では、自分の知らないキーワードや詳しくない分野の話題を相手からふられた場合はどうすればいいのでしょうか。
このような場合に話をつなげるテクニックとして、相手の言葉と同じことを伝える『オウム返し』があります。
ただ返すだけでなく『質問で返す』ことで、話を広げていきましょう。
相手「この前、マラソンの大会に出たんですよ」
自分「え、大会に出られたんですか、それはフルマラソンの大会ですか?」
あなたがマラソンに詳しくなくてもオウム返しをしている間に何か会話が広がる質問を考えてお尻に足すことで、相手がより詳しく話をしてくれ、会話のキャッチボールが続きます。
このような雑談力を身につけるには、日常の中で雑談の練習をすることが大切です。
特に効果的な方法は、知らない人に声をかけることだそう。
具体的な実践例としては、
1.明るく元気に、社内はもちろん、清掃業者の方などにもあいさつをする習慣をつける。
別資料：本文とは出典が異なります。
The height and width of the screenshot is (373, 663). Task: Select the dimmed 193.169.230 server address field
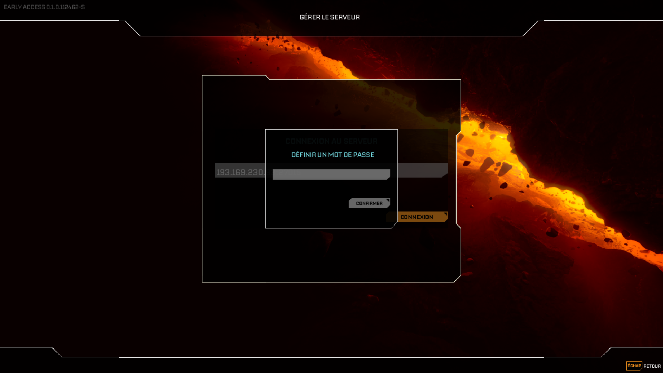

2.エレベーターに一緒に乗り込んだ人に「何階ですか?」と聞く。
知らない方だと声が小さく低くなりがちなので、高めのトーンと気持ち大きめの声を心がける。
3.外食のお会計時に店員さんと話す癖をつける。
「ごちそうさま」「おいしかったです」だけで済ませるのではなく「お財布のひもが許せば、毎日食べに来たいですよ」「おもてなしを感じる接客で、ファンになってしまいました」など続きの一言を心がける。
SNSの普及やコロナの影響など、昨今の時代背景もあって、知らない人に直接声をかけることがなかなか難しくなってきています。
上記に挙げた3点は『人見知り』の壁を突破する良い方法でもあるので、人と話すことが苦手な方も、ぜひトライしてみてください。
まとめ
雑談とは、意味のないムダ話をすることではありません。
人間関係や仕事の質を根本から変えてくれる魔法のようなメソッドなのです。
どんな仕事、どんな人間関係でも、まずは『こんにちは』というやりとりから最初の接点が生まれます。
このちょっとしたやりとりの中で、お互いに共感が生まれ、理解が深まり、それがのちの信頼関係につながっていくのです。
まずは今日から、爽やかで気持ちの良いあいさつを心がけるようにしましょう。
さらに、自分が話したいことではなく、相手が聞きたいことを話すマインドを持つだけで劇的にコミュニケーションが変わってきます。
毎日意識して続けることで、一カ月、そして一年後に、あなたの雑談力はグッと磨きがかかってくるはずです。